• _Assigned task_
Copy the following lines word for word, keeping every character and line break unchanged.

(Items listed in a dataset)

Content starts

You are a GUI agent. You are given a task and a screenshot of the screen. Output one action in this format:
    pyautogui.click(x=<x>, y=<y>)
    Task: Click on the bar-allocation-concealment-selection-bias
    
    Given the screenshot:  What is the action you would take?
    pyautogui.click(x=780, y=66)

Content ends

• _Task result_
You are a GUI agent. You are given a task and a screenshot of the screen. Output one action in this format:
    pyautogui.click(x=<x>, y=<y>)
    Task: Click on the bar-allocation-concealment-selection-bias
    
    Given the screenshot:  What is the action you would take?
    pyautogui.click(x=780, y=66)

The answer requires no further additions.